Senin, 27 April 2009

Sholat Jum'at di kampung saya...

Ditulis pada tanggal 27 April 2009, di Lhokseumawe, Aceh

Waktu kecil almarhum papa sering mengajak saya sholat Jum'at di Masjid yang didirikan oleh Atuk (kakek) di sebuah kampung yang bernama Sei Segiling. Kebiasaan ini, alhamdulillah terbawa-bawa oleh kami para anak lelaki papa walau dia telah berpindah alam. Saya ingat sekali bahwa papa akan mendiamkan komentar saya yang bertanya kenapa kita harus ke kampung hanya untuk Jum'atan dan melewati banyak mesjid di perjalanan antara rumah kami dengan mesjid di kampung. Papa biasanya cuma bilang, papa lebih sreg di sana...
Pendidikan agama yang sempat saya pelajari di sebuah pesantren 'modern' di Medan membuat saya sering bertanya-tanya tentang perihal bahasa khutbah yang digunakan di masjid di kampung saya itu. Bagaimana bisa pesan Jumat disampaikan ke pendengar jika khutbahnya disampaikan dalam bahasa Arab?

■ Tujuan Tugas 1: Terjemahkan ke dalam bahasa Inggris kalimat "Bagaimana bisa pesan Jumat disampaikan ke pendengar jika khutbahnya disampaikan dalam bahasa Arab?" dari kutipan tentang sholat Jum'at di kampung.

Entri data yang terkumpul
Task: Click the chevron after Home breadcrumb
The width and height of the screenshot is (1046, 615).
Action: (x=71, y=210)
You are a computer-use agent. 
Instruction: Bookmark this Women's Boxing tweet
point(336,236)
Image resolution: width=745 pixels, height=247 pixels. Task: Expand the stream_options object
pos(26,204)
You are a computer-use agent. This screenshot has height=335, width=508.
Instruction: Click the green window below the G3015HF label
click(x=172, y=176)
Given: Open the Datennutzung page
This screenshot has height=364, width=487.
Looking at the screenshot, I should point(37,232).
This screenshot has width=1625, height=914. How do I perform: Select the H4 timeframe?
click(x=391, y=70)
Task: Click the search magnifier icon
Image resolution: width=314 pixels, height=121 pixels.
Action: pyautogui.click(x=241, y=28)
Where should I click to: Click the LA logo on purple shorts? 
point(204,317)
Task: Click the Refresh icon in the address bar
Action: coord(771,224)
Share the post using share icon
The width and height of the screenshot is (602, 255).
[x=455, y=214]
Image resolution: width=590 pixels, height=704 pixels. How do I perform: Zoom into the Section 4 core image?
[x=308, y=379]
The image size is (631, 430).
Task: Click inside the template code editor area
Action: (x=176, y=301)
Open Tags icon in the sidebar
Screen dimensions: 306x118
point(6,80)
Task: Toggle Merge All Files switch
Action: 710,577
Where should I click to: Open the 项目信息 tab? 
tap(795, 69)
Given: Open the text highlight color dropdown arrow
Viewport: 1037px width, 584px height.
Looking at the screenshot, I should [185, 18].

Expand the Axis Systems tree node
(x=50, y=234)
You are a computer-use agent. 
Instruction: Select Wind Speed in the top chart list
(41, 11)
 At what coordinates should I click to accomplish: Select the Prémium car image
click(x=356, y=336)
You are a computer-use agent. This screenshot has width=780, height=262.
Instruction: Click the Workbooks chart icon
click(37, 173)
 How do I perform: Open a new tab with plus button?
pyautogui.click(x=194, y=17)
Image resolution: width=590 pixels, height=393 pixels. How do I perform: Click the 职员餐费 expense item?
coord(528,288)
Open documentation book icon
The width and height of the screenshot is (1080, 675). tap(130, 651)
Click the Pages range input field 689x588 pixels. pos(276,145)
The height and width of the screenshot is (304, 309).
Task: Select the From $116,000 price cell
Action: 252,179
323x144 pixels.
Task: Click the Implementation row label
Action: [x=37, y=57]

■ Tujuan Tugas 2: Ubahlah baris-baris catatan mulai dari awal catatan sampai dengan baris yang memuat "pos(26,204)", termasuk kedua ujungnya, dengan mengganti "tweet" menjadi "post" tanpa perubahan lain. Tuliskan hanya baris-baris tersebut.

■ Jawaban Lengkap 1: How could the Friday message be conveyed to the listeners if the sermon was delivered in Arabic?

■ Jawaban Lengkap 2:
Task: Click the chevron after Home breadcrumb
The width and height of the screenshot is (1046, 615).
Action: (x=71, y=210)
You are a computer-use agent. 
Instruction: Bookmark this Women's Boxing post
point(336,236)
Image resolution: width=745 pixels, height=247 pixels. Task: Expand the stream_options object
pos(26,204)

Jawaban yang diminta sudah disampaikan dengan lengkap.